■ TASK BRIEF ■
Repeat exactly the opening lines of the records, ending with the line that contains "Open the Pre-request".

(PROVIDED RECORDS)

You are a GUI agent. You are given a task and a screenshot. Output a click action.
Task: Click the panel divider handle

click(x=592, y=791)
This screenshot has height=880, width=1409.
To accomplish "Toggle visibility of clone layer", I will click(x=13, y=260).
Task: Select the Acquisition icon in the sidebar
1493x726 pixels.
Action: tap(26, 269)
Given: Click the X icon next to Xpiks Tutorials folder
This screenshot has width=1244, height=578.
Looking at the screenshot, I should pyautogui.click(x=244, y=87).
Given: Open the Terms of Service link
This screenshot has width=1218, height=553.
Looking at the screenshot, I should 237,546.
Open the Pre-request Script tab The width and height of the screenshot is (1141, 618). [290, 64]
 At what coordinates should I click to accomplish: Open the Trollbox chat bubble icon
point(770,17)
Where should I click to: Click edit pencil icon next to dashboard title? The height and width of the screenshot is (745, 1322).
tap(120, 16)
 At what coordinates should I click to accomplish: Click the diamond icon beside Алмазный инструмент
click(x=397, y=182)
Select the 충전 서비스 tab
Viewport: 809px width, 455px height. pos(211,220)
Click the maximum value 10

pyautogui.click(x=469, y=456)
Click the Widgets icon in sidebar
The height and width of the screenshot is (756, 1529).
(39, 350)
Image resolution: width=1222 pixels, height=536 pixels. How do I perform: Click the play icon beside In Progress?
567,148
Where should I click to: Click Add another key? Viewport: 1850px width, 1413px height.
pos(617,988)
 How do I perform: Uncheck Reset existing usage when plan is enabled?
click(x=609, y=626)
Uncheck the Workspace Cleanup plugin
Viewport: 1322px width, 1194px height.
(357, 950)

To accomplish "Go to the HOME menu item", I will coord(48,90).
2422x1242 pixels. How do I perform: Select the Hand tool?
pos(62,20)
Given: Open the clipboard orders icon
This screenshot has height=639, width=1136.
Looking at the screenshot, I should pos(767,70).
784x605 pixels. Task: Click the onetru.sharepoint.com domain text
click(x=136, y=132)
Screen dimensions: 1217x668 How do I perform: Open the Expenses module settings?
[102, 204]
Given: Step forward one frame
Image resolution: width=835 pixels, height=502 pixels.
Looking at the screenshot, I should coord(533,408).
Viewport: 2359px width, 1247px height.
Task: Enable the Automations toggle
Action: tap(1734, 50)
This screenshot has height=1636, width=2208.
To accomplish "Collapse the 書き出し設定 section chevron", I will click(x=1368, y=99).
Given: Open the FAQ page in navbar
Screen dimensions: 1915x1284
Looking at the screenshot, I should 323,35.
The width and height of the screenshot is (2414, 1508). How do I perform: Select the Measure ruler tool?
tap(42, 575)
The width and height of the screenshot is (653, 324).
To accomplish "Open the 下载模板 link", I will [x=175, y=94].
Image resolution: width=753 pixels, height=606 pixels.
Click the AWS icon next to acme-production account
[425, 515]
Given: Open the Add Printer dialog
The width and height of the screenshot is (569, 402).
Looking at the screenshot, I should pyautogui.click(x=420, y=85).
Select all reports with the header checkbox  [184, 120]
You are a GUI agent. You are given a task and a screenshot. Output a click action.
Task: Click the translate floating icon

(End PROVIDED RECORDS)

■ FINISHED TASK ■
You are a GUI agent. You are given a task and a screenshot. Output a click action.
Task: Click the panel divider handle

click(x=592, y=791)
This screenshot has height=880, width=1409.
To accomplish "Toggle visibility of clone layer", I will click(x=13, y=260).
Task: Select the Acquisition icon in the sidebar
1493x726 pixels.
Action: tap(26, 269)
Given: Click the X icon next to Xpiks Tutorials folder
This screenshot has width=1244, height=578.
Looking at the screenshot, I should pyautogui.click(x=244, y=87).
Given: Open the Terms of Service link
This screenshot has width=1218, height=553.
Looking at the screenshot, I should 237,546.
Open the Pre-request Script tab The width and height of the screenshot is (1141, 618). [290, 64]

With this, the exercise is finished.